— BEGIN —
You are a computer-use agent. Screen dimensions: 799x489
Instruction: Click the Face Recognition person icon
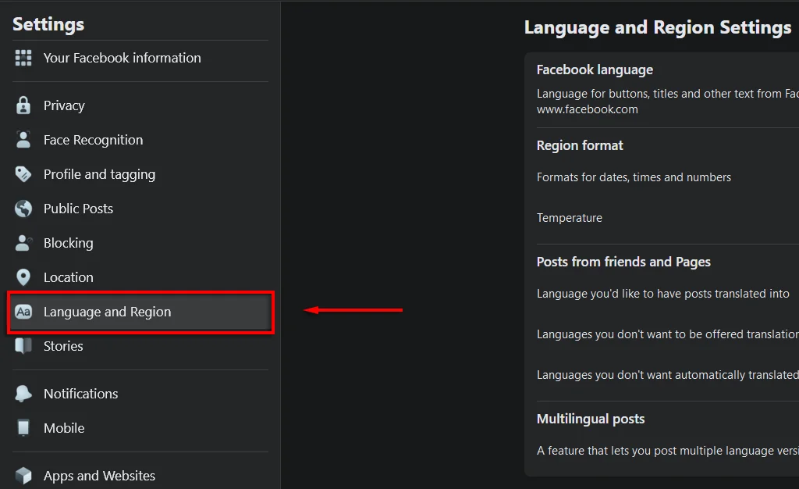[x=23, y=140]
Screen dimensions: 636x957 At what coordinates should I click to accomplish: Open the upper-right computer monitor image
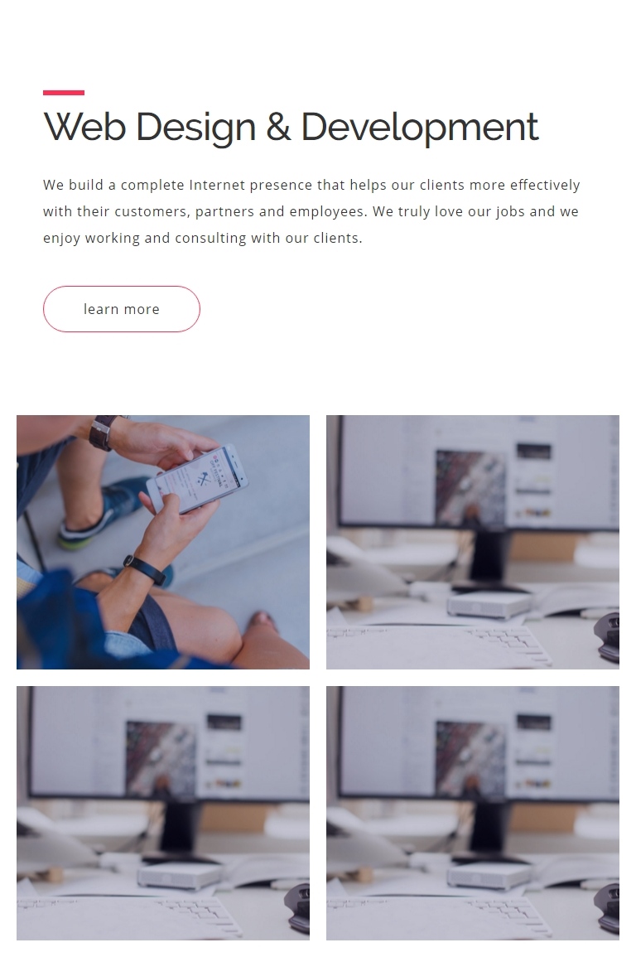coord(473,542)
— END —
— BEGIN —
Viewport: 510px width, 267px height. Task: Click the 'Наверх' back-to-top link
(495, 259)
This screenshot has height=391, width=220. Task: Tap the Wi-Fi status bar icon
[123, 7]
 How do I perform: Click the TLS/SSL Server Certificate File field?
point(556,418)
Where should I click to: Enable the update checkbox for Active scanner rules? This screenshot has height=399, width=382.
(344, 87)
— END —
| Given request |
Extract the data from the line with "You are a computer-use" to the line with "coord(473,542)", both lines included, and reproduce it verbatim with the pictures left out.

| The response |
You are a computer-use agent. Screen dimensions: 799x489
Instruction: Click the Face Recognition person icon
[x=23, y=140]
Screen dimensions: 636x957 At what coordinates should I click to accomplish: Open the upper-right computer monitor image
coord(473,542)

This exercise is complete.